[TASK DESCRIPTION]
Rewrite the entries from the start of the records up to and including the line with "point(196,395)", changing "mini calendar" to "small calendar" and keeping everything else the same. Leave the pictures out of your answer.
***** DATA SECTION
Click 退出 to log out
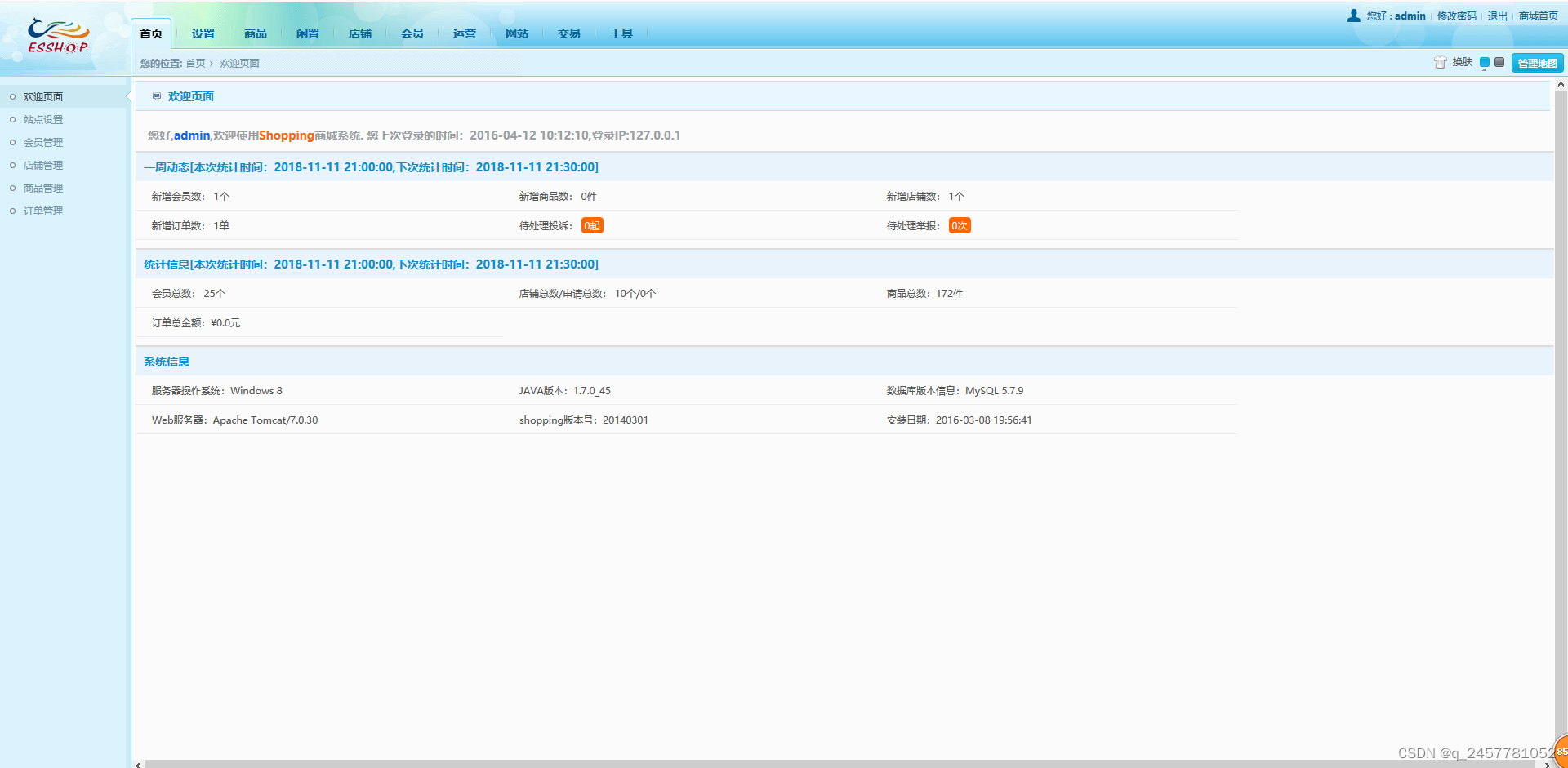1568x768 pixels. coord(1496,16)
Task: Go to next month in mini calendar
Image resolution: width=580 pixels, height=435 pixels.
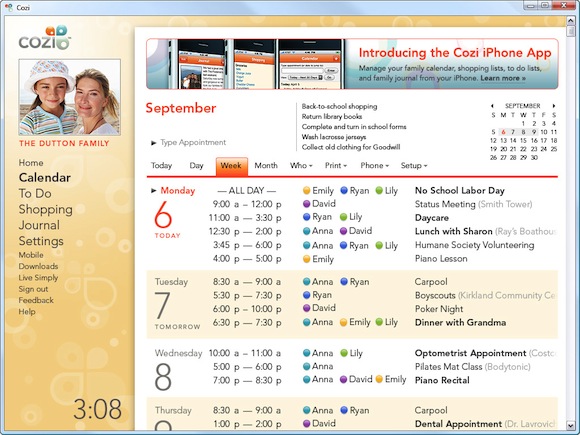Action: point(554,106)
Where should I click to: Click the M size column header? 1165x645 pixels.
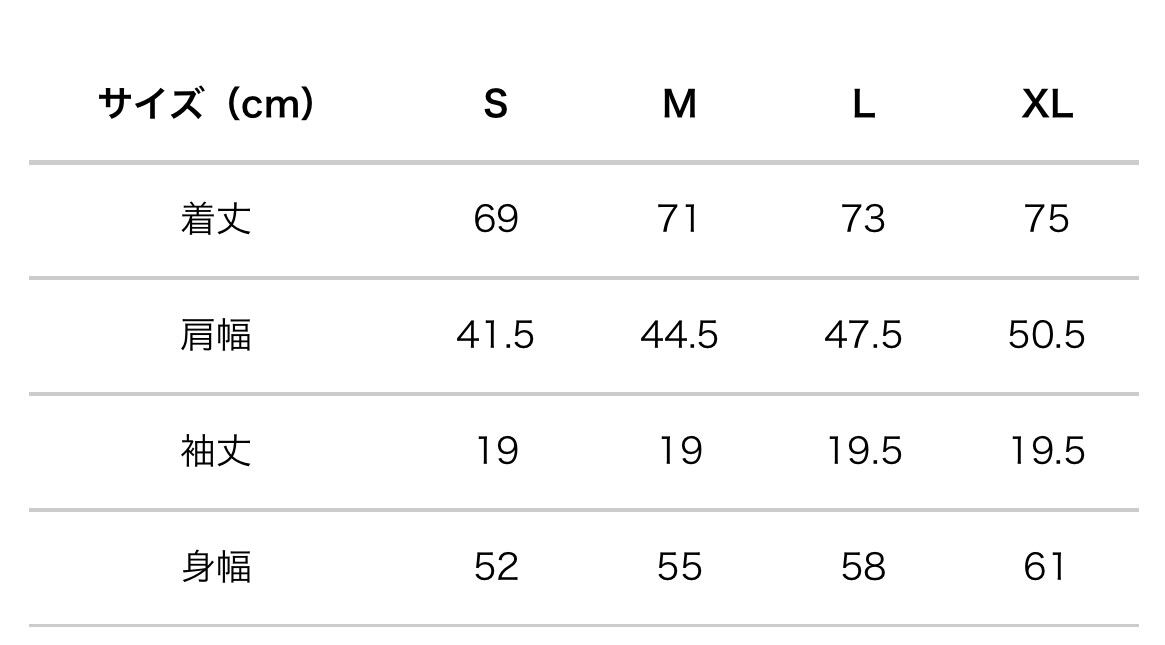point(679,103)
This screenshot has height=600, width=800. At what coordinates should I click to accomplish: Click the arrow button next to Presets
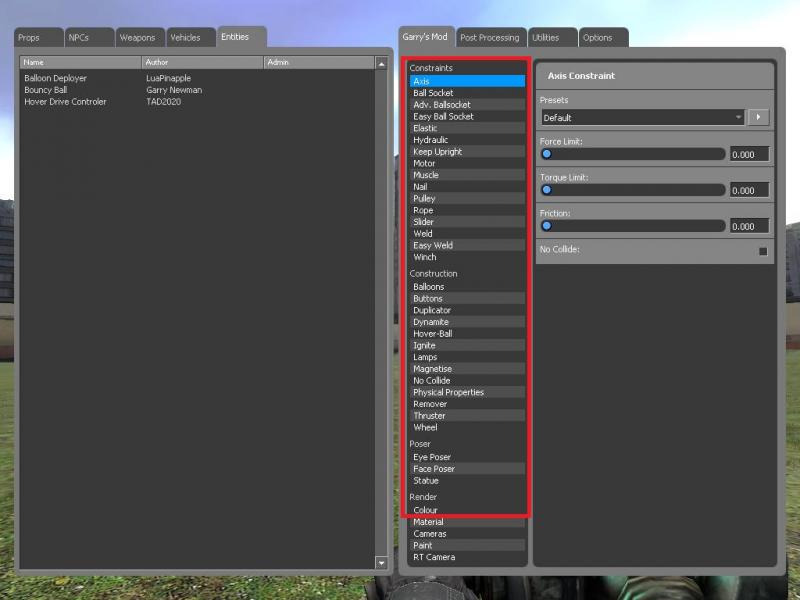point(759,117)
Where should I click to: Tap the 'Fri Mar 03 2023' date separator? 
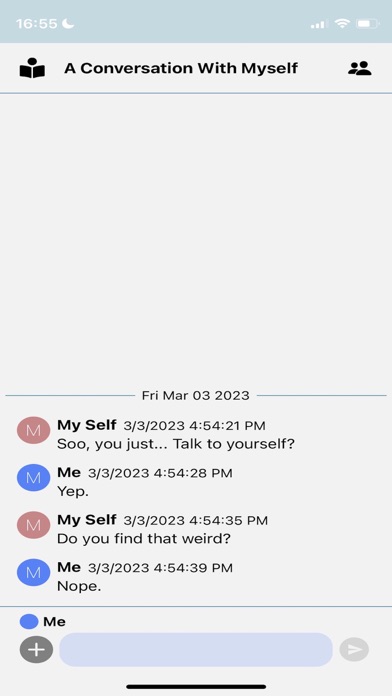point(196,395)
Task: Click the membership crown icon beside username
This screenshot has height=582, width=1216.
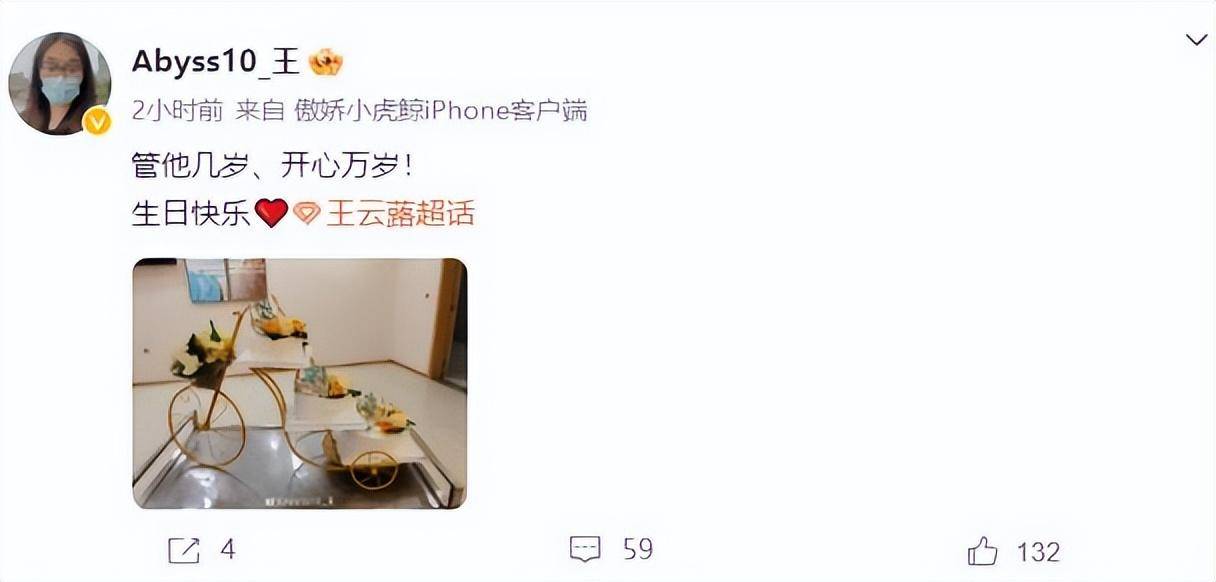Action: pyautogui.click(x=326, y=62)
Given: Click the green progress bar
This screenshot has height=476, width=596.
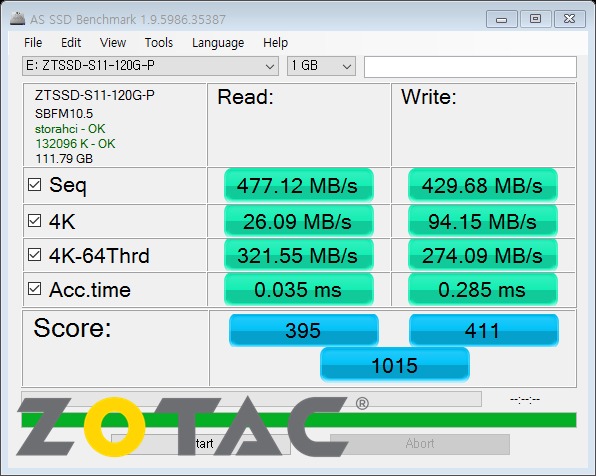Looking at the screenshot, I should pos(299,420).
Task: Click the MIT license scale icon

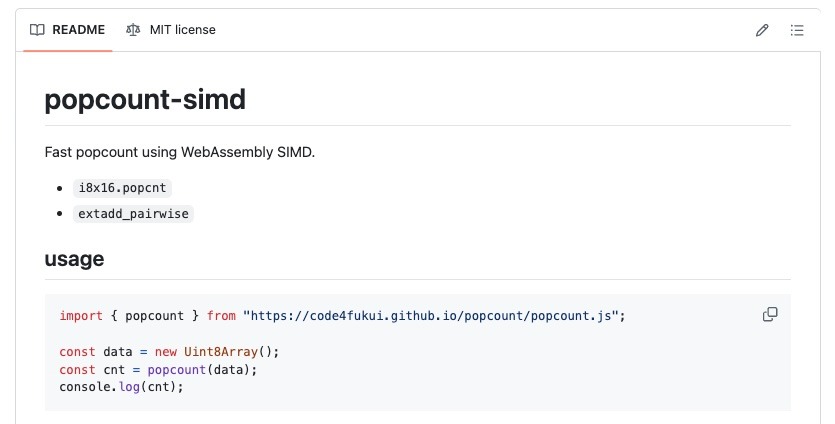Action: (x=134, y=30)
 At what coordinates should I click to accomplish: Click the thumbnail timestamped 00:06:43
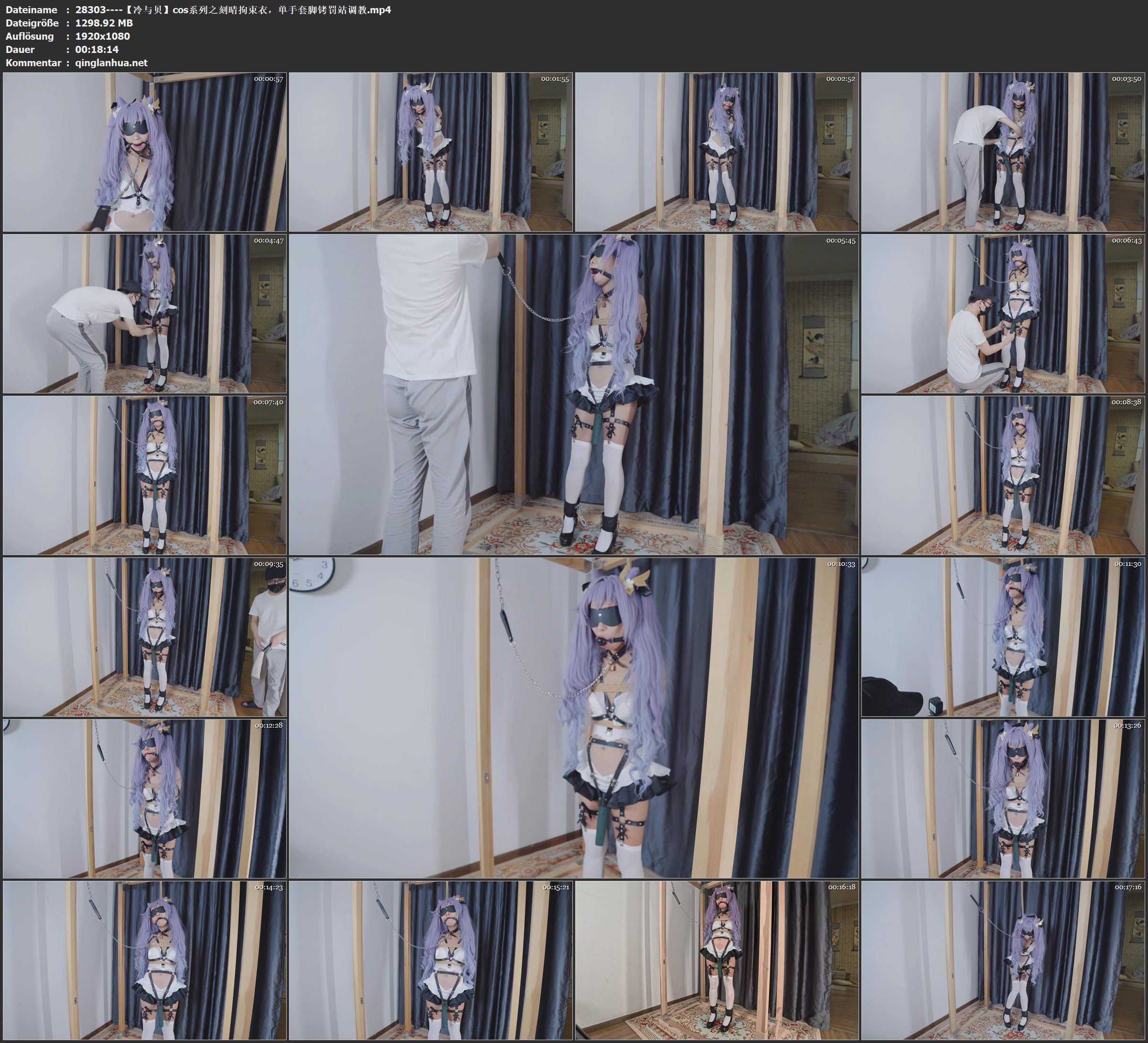click(x=1003, y=313)
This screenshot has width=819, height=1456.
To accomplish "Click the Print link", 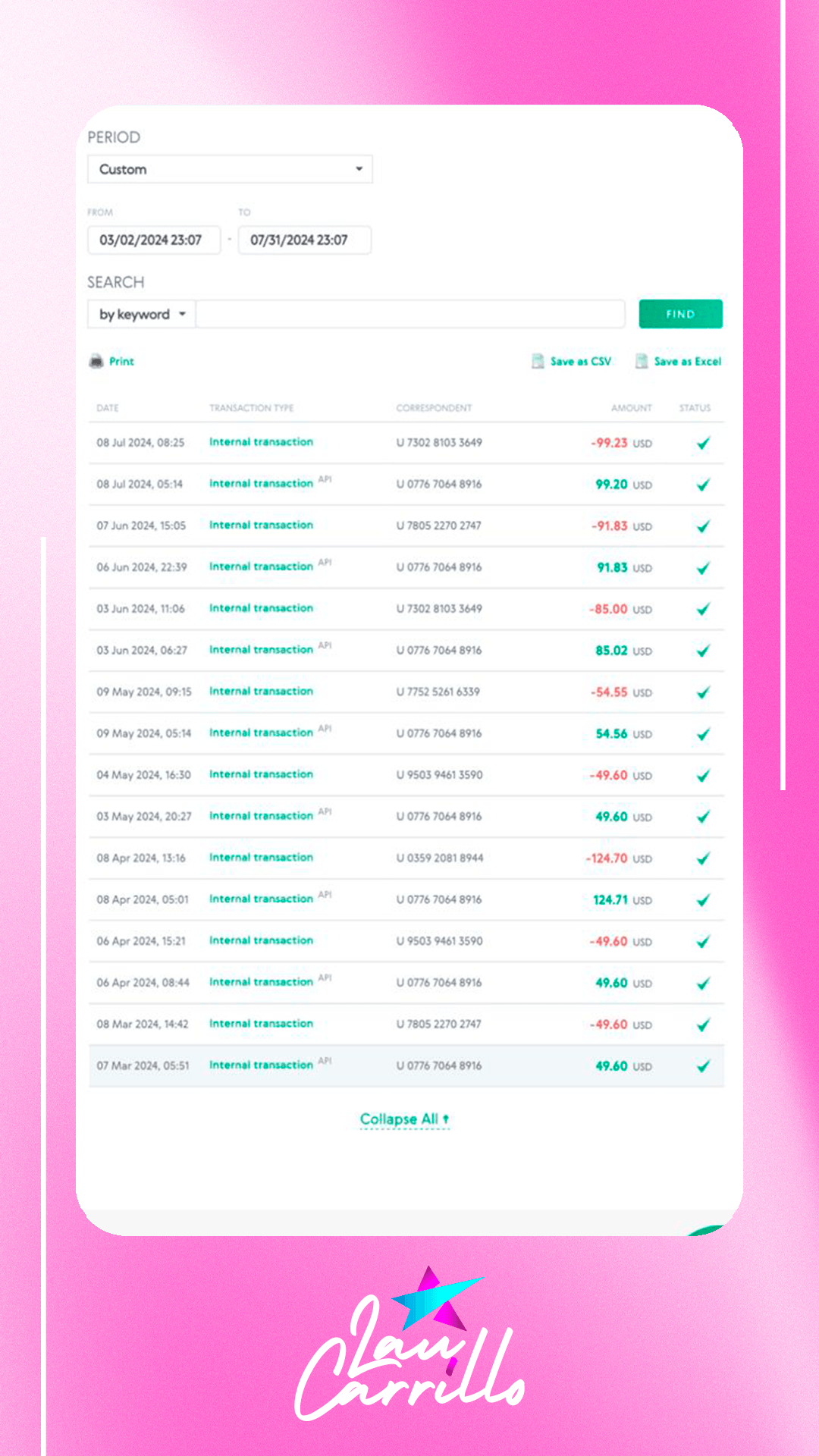I will [121, 362].
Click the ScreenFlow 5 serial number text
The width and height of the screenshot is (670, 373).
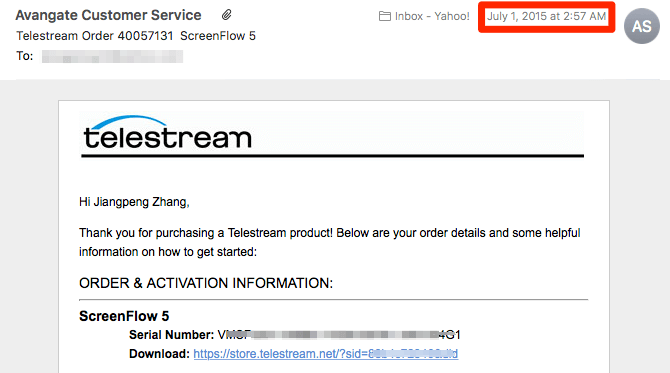pos(339,335)
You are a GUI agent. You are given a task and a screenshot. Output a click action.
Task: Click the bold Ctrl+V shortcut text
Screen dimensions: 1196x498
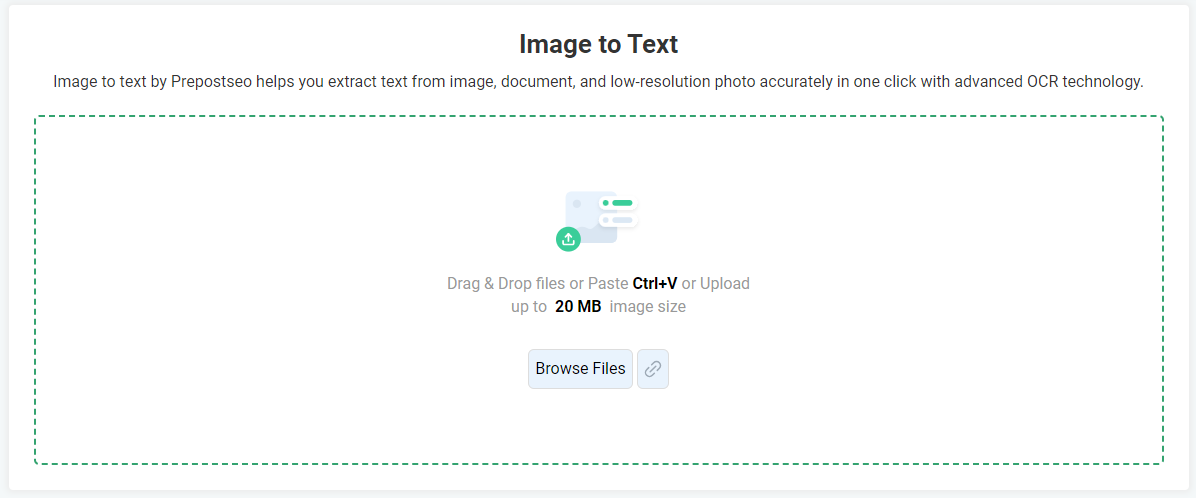pos(654,284)
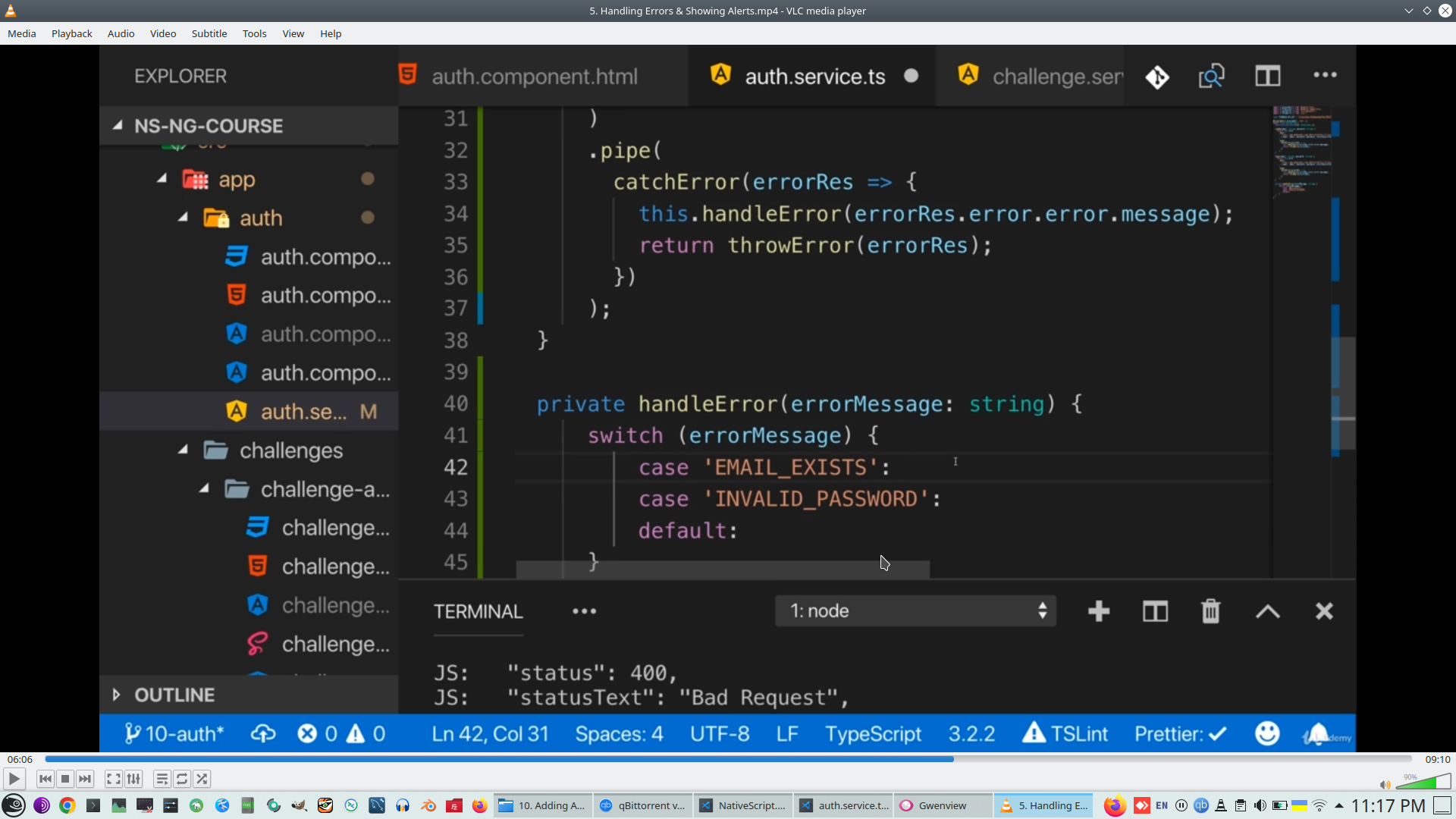Click the video seek progress bar
The height and width of the screenshot is (819, 1456).
(728, 759)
**********
[EXPECTED OUTPUT]
Click 退出 to log out
1568x768 pixels. coord(1496,16)
Task: Go to next month in small calendar
Image resolution: width=580 pixels, height=435 pixels.
Action: point(554,106)
Where should I click to: Click the M size column header? 1165x645 pixels.
point(679,103)
This screenshot has height=600, width=800. At what coordinates should I click to accomplish: Click the arrow button next to Presets
point(759,117)
Where should I click to: Tap the 'Fri Mar 03 2023' date separator? 
point(196,395)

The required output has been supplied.